Dataset records
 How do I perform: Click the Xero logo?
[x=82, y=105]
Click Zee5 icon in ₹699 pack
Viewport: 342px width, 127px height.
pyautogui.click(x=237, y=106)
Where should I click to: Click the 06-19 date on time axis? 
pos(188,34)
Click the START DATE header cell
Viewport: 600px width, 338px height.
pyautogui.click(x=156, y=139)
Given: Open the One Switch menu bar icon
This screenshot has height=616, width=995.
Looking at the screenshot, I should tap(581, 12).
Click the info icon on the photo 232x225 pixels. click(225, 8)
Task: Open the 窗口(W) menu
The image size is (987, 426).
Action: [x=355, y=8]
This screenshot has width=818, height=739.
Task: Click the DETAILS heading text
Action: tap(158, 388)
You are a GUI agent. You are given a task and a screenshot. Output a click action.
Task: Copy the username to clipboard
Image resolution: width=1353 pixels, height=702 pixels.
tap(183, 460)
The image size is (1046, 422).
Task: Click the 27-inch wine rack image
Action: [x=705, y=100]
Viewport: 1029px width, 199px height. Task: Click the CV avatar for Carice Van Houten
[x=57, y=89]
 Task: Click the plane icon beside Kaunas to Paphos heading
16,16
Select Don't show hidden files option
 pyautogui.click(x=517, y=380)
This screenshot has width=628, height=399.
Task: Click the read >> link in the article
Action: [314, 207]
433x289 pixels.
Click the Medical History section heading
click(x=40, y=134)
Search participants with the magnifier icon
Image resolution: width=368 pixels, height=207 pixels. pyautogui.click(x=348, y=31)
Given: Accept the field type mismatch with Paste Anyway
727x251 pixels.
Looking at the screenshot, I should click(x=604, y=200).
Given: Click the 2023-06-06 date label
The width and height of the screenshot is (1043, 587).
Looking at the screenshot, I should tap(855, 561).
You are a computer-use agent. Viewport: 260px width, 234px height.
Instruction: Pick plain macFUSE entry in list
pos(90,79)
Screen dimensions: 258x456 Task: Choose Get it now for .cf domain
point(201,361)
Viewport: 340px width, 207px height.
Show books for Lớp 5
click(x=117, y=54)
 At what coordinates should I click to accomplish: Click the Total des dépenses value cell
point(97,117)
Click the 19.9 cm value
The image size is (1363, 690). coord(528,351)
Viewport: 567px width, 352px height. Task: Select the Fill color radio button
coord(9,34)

*Your task*
Could you retype exactly the lines above, starting at the line that contains "Given: Open the One Switch menu bar icon" and ending at the line that contains "433x289 pixels.", and nothing more?

*Output for this task*
Given: Open the One Switch menu bar icon
This screenshot has height=616, width=995.
Looking at the screenshot, I should tap(581, 12).
Click the info icon on the photo 232x225 pixels. click(225, 8)
Task: Open the 窗口(W) menu
The image size is (987, 426).
Action: [x=355, y=8]
This screenshot has width=818, height=739.
Task: Click the DETAILS heading text
Action: tap(158, 388)
You are a GUI agent. You are given a task and a screenshot. Output a click action.
Task: Copy the username to clipboard
Image resolution: width=1353 pixels, height=702 pixels.
tap(183, 460)
The image size is (1046, 422).
Task: Click the 27-inch wine rack image
Action: [x=705, y=100]
Viewport: 1029px width, 199px height. Task: Click the CV avatar for Carice Van Houten
[x=57, y=89]
 Task: Click the plane icon beside Kaunas to Paphos heading
16,16
Select Don't show hidden files option
 pyautogui.click(x=517, y=380)
This screenshot has width=628, height=399.
Task: Click the read >> link in the article
Action: [314, 207]
433x289 pixels.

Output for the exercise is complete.